*** Input data ***
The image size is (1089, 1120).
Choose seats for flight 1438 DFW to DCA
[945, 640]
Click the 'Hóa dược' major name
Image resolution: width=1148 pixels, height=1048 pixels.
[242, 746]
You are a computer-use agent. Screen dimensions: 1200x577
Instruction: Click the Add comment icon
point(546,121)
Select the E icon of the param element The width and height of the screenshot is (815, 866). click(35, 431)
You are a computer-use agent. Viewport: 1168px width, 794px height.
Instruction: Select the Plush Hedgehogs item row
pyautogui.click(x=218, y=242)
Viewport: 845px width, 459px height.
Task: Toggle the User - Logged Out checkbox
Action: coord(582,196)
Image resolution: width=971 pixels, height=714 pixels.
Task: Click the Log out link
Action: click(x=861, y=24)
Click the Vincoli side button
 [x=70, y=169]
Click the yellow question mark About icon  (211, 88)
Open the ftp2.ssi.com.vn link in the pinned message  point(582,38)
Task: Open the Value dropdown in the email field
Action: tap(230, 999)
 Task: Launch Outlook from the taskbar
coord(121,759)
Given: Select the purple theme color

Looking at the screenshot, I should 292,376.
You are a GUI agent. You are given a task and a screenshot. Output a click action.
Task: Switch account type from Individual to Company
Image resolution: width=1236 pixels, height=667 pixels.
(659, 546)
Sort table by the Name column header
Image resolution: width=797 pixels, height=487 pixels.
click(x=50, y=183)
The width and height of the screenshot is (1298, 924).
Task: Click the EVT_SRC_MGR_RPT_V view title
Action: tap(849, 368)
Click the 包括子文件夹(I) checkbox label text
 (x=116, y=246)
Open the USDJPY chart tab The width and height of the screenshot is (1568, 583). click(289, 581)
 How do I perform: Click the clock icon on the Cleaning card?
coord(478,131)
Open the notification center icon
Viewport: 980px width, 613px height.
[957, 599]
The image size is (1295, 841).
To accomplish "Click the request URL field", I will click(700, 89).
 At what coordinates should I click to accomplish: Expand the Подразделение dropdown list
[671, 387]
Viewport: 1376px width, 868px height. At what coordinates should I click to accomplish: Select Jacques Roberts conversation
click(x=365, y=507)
***
▸ **The problem**
Produce an exact copy of all the records.

▸ **Exercise output**
The image size is (1089, 1120).
Choose seats for flight 1438 DFW to DCA
[945, 640]
Click the 'Hóa dược' major name
Image resolution: width=1148 pixels, height=1048 pixels.
[242, 746]
You are a computer-use agent. Screen dimensions: 1200x577
Instruction: Click the Add comment icon
point(546,121)
Select the E icon of the param element The width and height of the screenshot is (815, 866). click(35, 431)
You are a computer-use agent. Viewport: 1168px width, 794px height.
Instruction: Select the Plush Hedgehogs item row
pyautogui.click(x=218, y=242)
Viewport: 845px width, 459px height.
Task: Toggle the User - Logged Out checkbox
Action: coord(582,196)
Image resolution: width=971 pixels, height=714 pixels.
Task: Click the Log out link
Action: click(x=861, y=24)
Click the Vincoli side button
 [x=70, y=169]
Click the yellow question mark About icon  (211, 88)
Open the ftp2.ssi.com.vn link in the pinned message  point(582,38)
Task: Open the Value dropdown in the email field
Action: tap(230, 999)
 Task: Launch Outlook from the taskbar
coord(121,759)
Given: Select the purple theme color

Looking at the screenshot, I should 292,376.
You are a GUI agent. You are given a task and a screenshot. Output a click action.
Task: Switch account type from Individual to Company
Image resolution: width=1236 pixels, height=667 pixels.
(659, 546)
Sort table by the Name column header
Image resolution: width=797 pixels, height=487 pixels.
click(x=50, y=183)
The width and height of the screenshot is (1298, 924).
Task: Click the EVT_SRC_MGR_RPT_V view title
Action: tap(849, 368)
Click the 包括子文件夹(I) checkbox label text
 (x=116, y=246)
Open the USDJPY chart tab The width and height of the screenshot is (1568, 583). click(289, 581)
 How do I perform: Click the clock icon on the Cleaning card?
coord(478,131)
Open the notification center icon
Viewport: 980px width, 613px height.
[957, 599]
The image size is (1295, 841).
To accomplish "Click the request URL field", I will click(700, 89).
 At what coordinates should I click to accomplish: Expand the Подразделение dropdown list
[671, 387]
Viewport: 1376px width, 868px height. At what coordinates should I click to accomplish: Select Jacques Roberts conversation
click(x=365, y=507)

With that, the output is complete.